The Internet can be a challenge for writers. We have to avoid its distractions while writing, only to be besieged with expectations that we will utilize it to promote our books. Writers are thrust into a semi-public life when we publish and have to contend with people saying all sorts of things about us and our books, which can be thrilling on the one hand and unnerving on the other.
How should writers navigate this world? I talked with Sarah McCarry, author of the brilliant novel All Our Pretty Songs, and blogging star at The Rejectionist.
Nathan: There are so many pressures on authors these days to be on the Internet, do all The Social Media, to promote your own books because you can't necessarily count on your publisher, and oh by the way you have to write the books too, which is made all the more more difficult by all the distractions. Do you think writers are better off with social media and the Internet or are we all tweeting while Rome burns?
Sarah: Ha! You think because I am a Pessimist you can provoke me into a Franzenesque condemnation of the kids today and their platforms, but there you are mistaken, sirrah.
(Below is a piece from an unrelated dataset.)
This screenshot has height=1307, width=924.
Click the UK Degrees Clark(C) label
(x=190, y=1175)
I like to approach social media as a kind of mutual aid arrangement; I love promoting other people's work and building connections with other writers and like-minded humans. But it's definitely challenging to put on one's little marketing hat and suddenly be all like ACTUALLY CAN EVERYONE PLEASE BUY MY BOOK, ALSO. I'm not very good at it, to tell you the truth. And I am somewhat suspicious of most of the more conventional social promotion activities that many publishers push, like blog tours and book trailers and goodreads giveaways and what have you--I mean, if you enjoy that stuff, absolutely do it, but I would be pretty surprised if many of those tactics had any real impact on book sales. I find my own energy is more usefully spent elsewhere.
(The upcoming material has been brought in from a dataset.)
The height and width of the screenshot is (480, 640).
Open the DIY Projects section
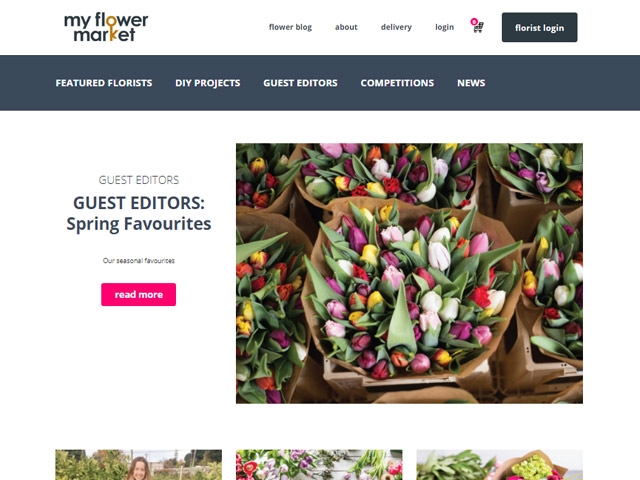click(208, 83)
Nathan: What I find interesting about your Internet presence is that you are someone who embraced social media very early and I originally met you because we were blog friends, and yet I know you to be very ambivalent at best about e-books, cell phones that do things other than tell time, and the multinational corporations that are speeding those things along. How do you differentiate between the types of technology to embrace and those to be wary of?